The article addresses a practical problem that looks simple on the surface but has a hidden implementation cost. When a business or developer adds a router to send easy calls to a cheaper model, the expectation is immediate savings. However, how language model API calls work in practice—especially how prompt caching works—defeats naive routing. Each call in a task carries the full accumulated context, and the cache that makes re-processing cheap is model-specific. Switching models discards it.

The solution is not smarter routing logic but a shift in routing granularity: instead of routing per call, route per task. This requires tracking session state and pinning the model choice across multiple API calls. The article demonstrates that this layer can be implemented as an open-source proxy (Plano) that sits between the agent and the providers, so teams do not have to rewrite their agent code. The 2x usage reduction reported on a real agent suggests this is not a marginal optimization but a structural necessity for multi-model routing in production.

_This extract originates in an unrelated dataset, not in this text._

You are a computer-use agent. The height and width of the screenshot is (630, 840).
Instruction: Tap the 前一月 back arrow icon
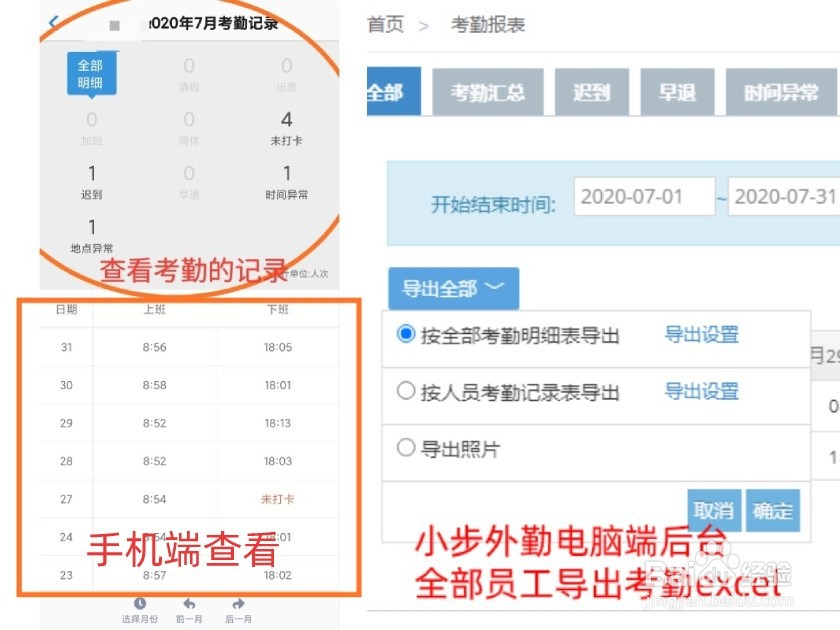(x=187, y=604)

The architecture also highlights why the routing model itself must be tiny (described as 1.5B parameters)—a routing decision that costs as much as the call it routes saves nothing. By using human preference data (what developers actually pick) instead of benchmark rankings, the router reflects real-world trade-offs between cost and quality, and since the policy is defined in plain YAML config, the routing strategy can adapt when provider pricing changes without touching agent code.

FAQ

Why does routing to a cheaper model not save money?
Every time the router switches models mid-task, the accumulated warm cache gets thrown away, and the full context is re-billed at cold rates. Prompt caching makes cached input cost about 90% less than fresh input, so a cache-hot expensive model can still cost less than a cache-cold cheap model.
How do production routers fix this problem?
They make the routing decision once per task, not once per call. The first call routes normally, and the chosen model gets pinned to a session ID. Every call after that goes to the same model, so the cache stays warm. When the task changes, the pin resets and routing starts fresh.
What are the four stages of a production routing layer?
A) Guardrail filter (safety check), B) Router model (reads the prompt and matches it against candidate models), C) Selection policy (picks the cheapest or fastest), and D) Model affinity (pins the winning model to the session ID so every later call in the task goes to it).